Information >>
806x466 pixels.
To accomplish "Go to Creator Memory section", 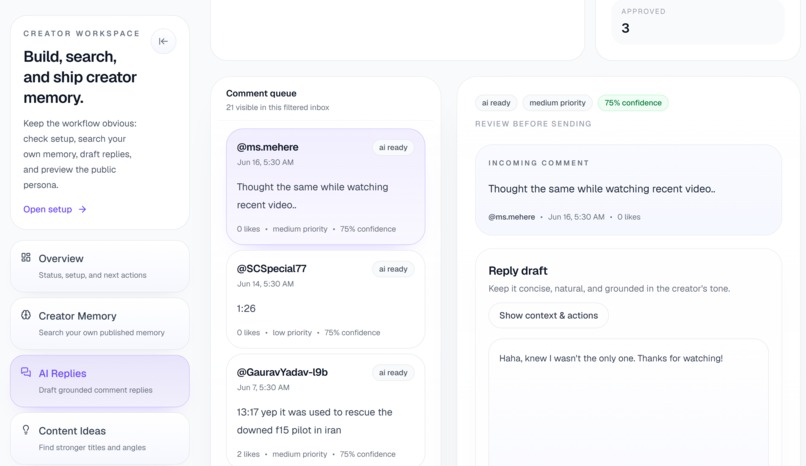I will 100,324.
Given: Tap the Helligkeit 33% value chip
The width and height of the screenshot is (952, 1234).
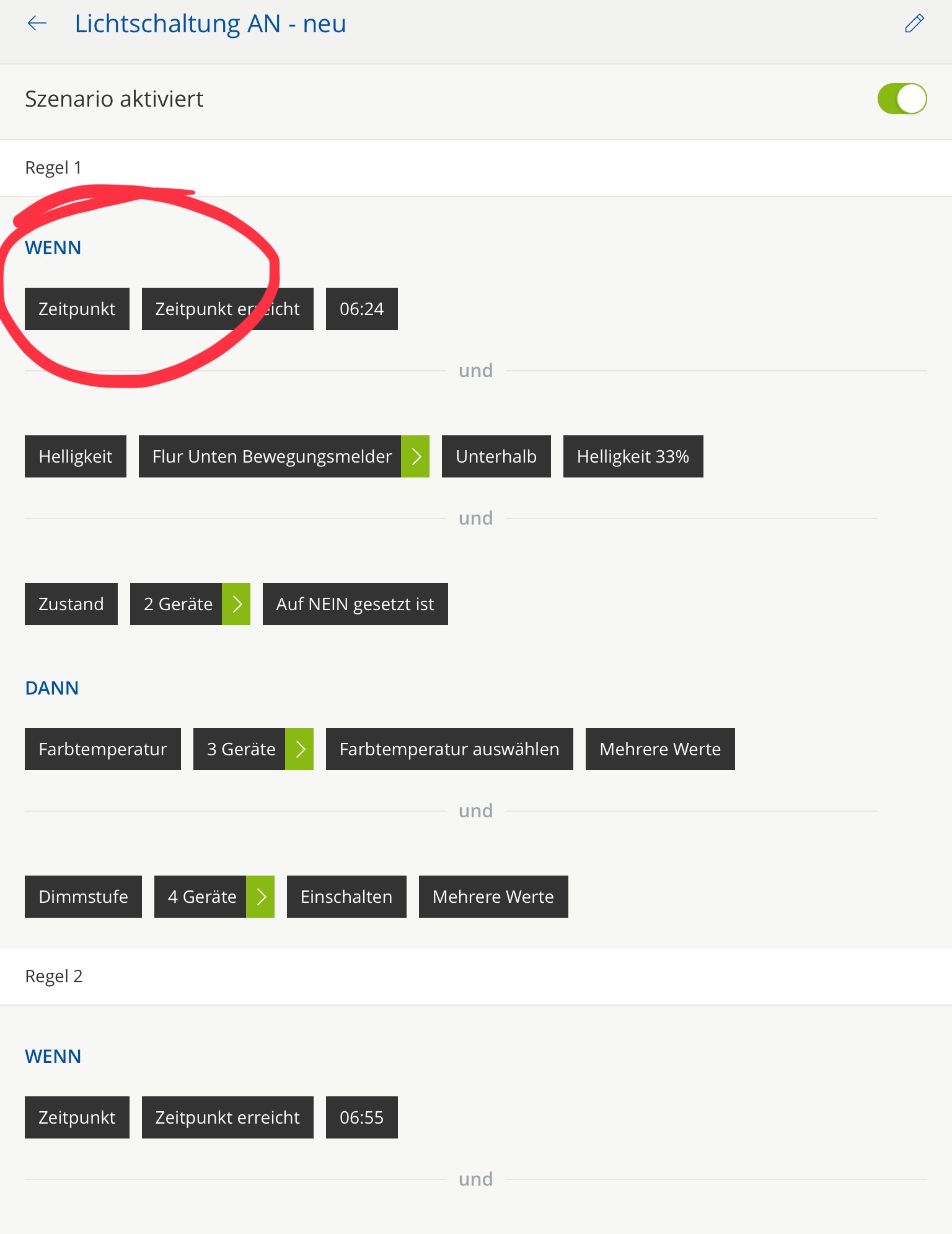Looking at the screenshot, I should (x=633, y=456).
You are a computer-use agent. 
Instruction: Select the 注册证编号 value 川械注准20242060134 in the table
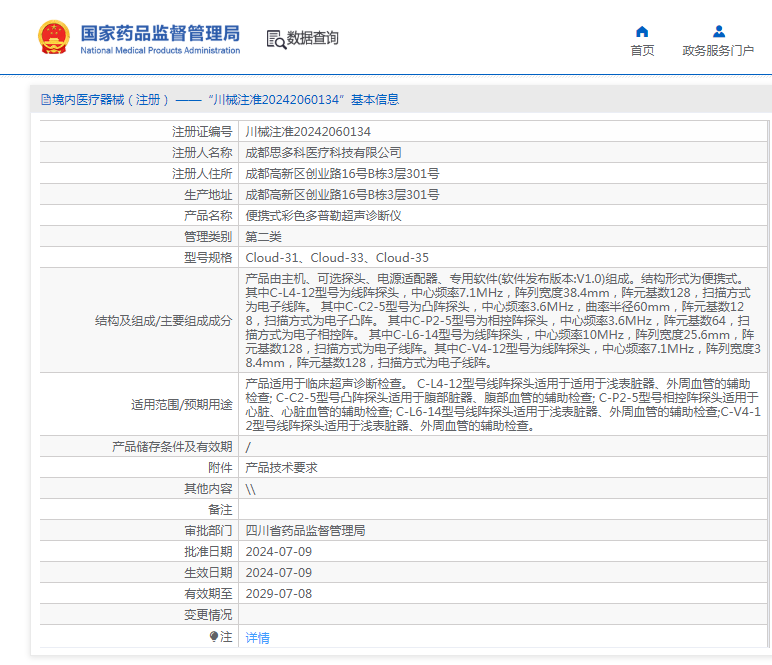[x=308, y=132]
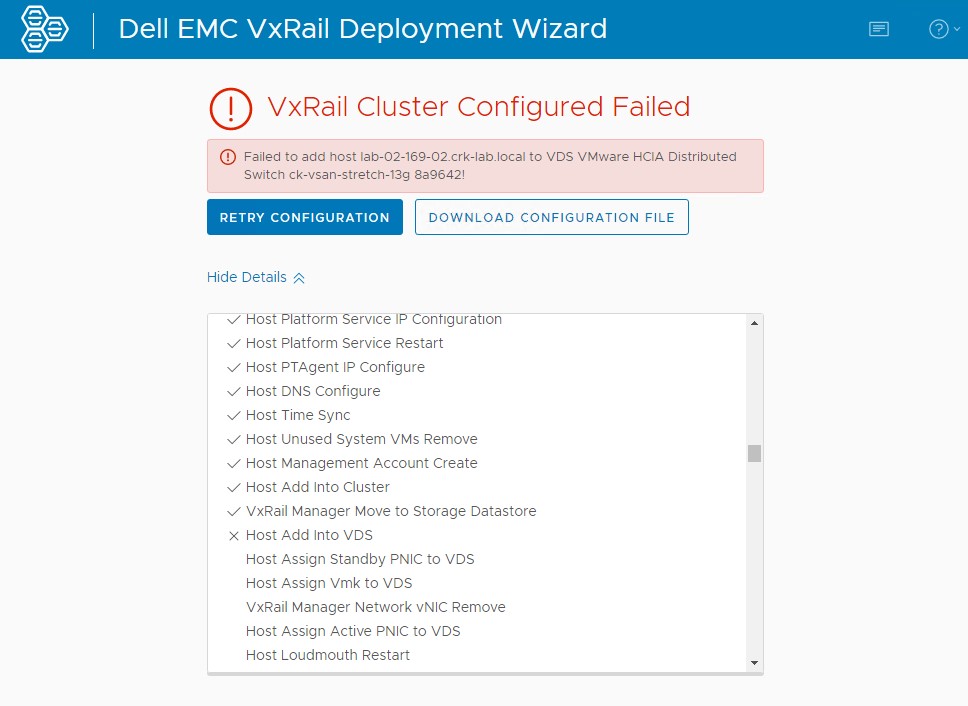968x706 pixels.
Task: Click the checkmark beside Host DNS Configure
Action: 233,391
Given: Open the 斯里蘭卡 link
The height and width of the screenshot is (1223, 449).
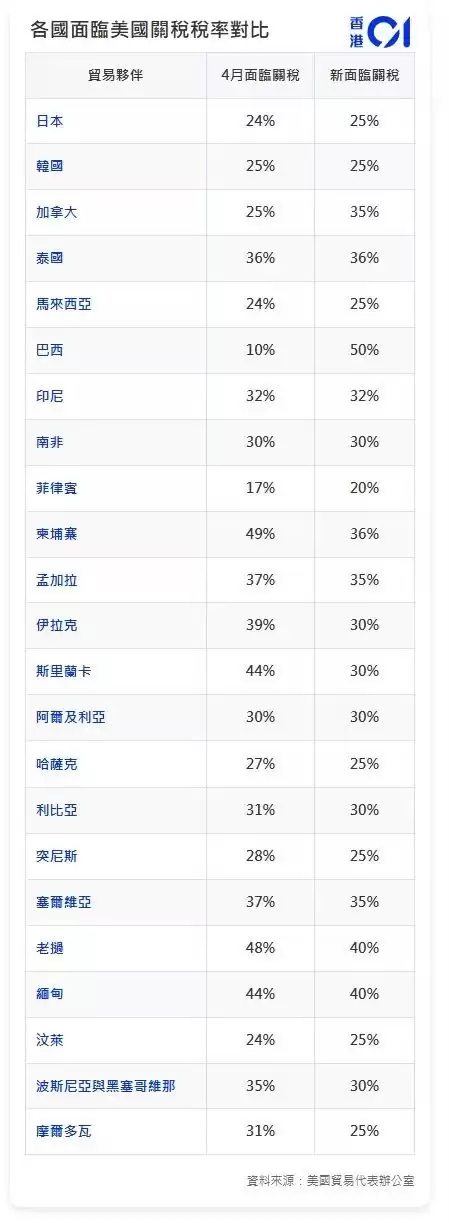Looking at the screenshot, I should click(x=63, y=672).
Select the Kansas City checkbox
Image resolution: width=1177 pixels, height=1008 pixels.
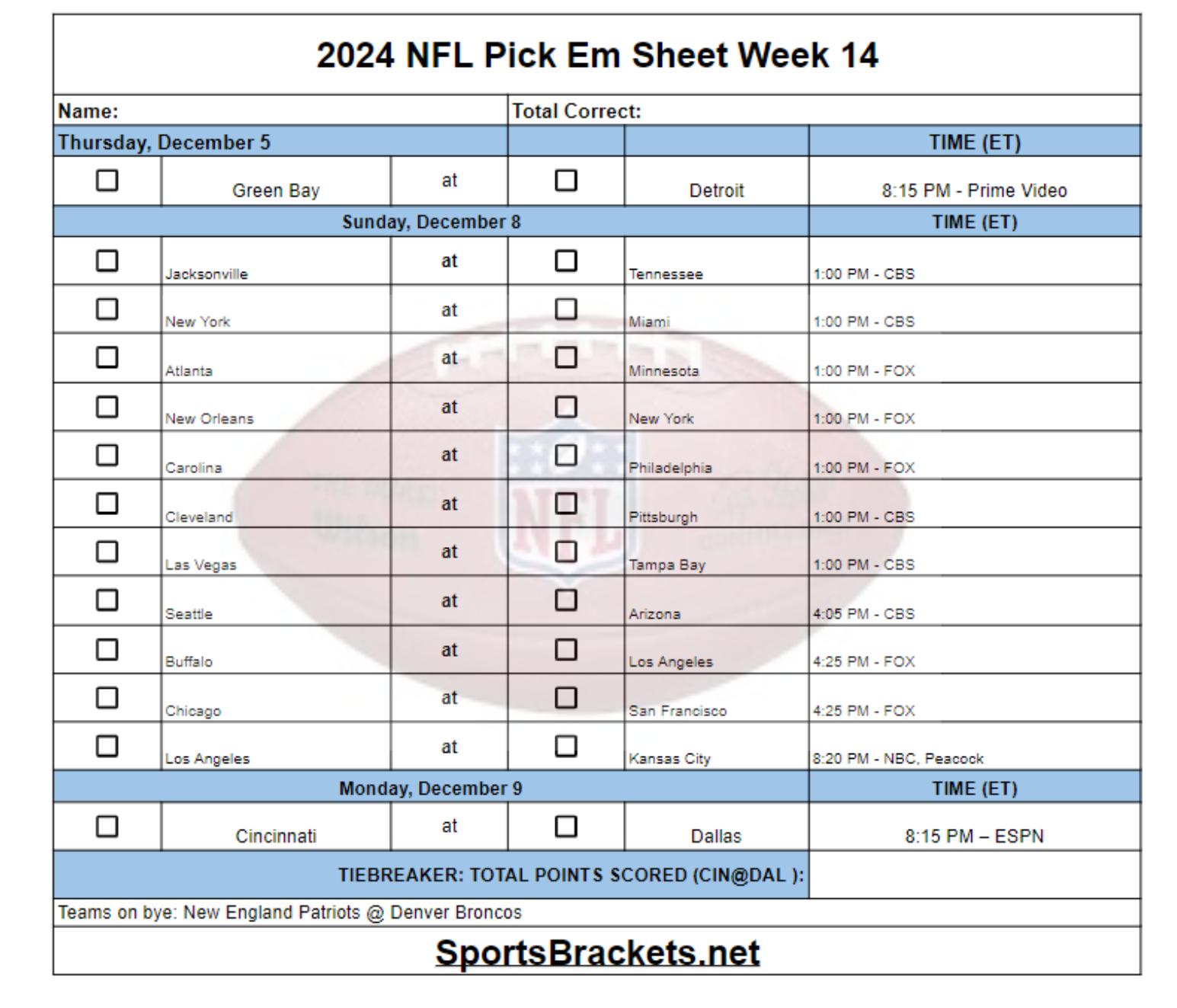point(566,746)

Brief >>
Return each line of the material above that holds the string "Given".

Solution to this task >>
Given: Tap the Helligkeit 33% value chip
Given: Open the 斯里蘭卡 link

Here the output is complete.